• The task: Transcribe, with complete accuracy, all of the entries below except for the pictures.

• Source material:
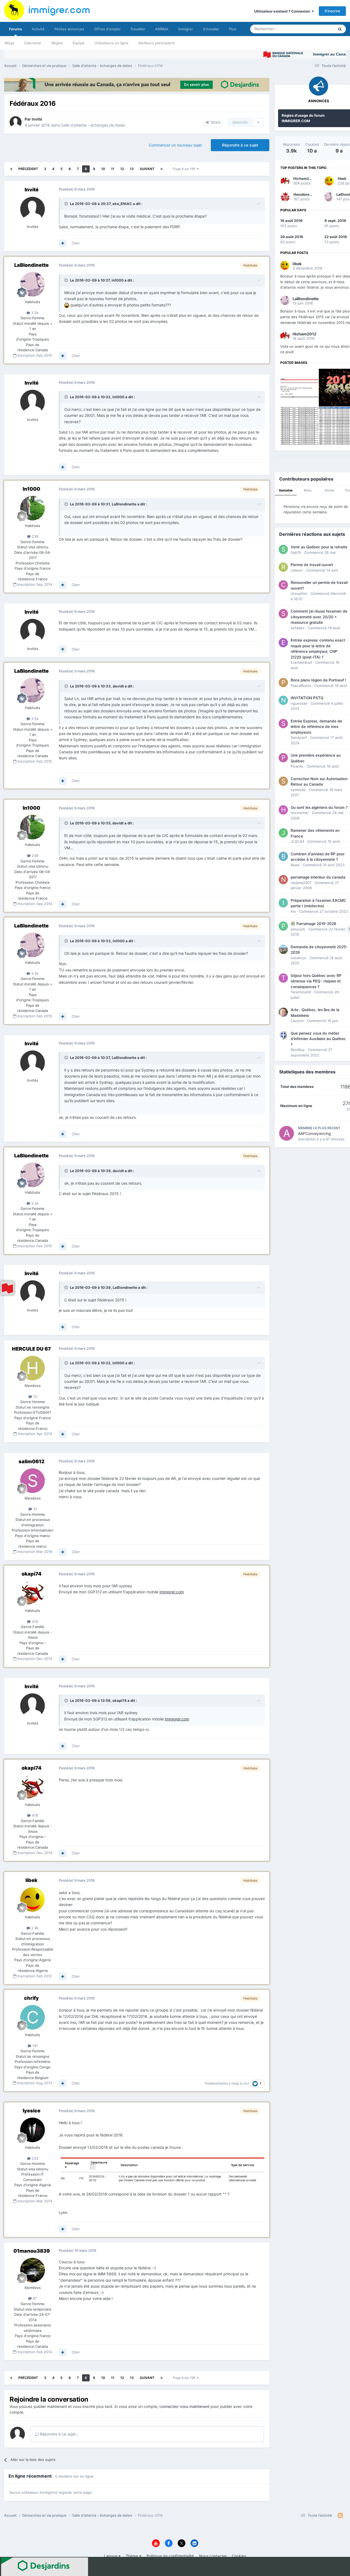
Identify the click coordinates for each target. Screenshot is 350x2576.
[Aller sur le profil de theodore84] (285, 196)
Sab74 (296, 552)
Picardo (297, 766)
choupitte (299, 593)
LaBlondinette (31, 265)
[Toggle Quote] (66, 203)
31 (34, 1509)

• Exercise output:
Identify the click coordinates for each target. Screenshot is 350x2576.
[Aller sur le profil de theodore84] (285, 196)
Sab74 (296, 552)
Picardo (297, 766)
choupitte (299, 593)
LaBlondinette (31, 265)
[Toggle Quote] (66, 203)
31 (34, 1509)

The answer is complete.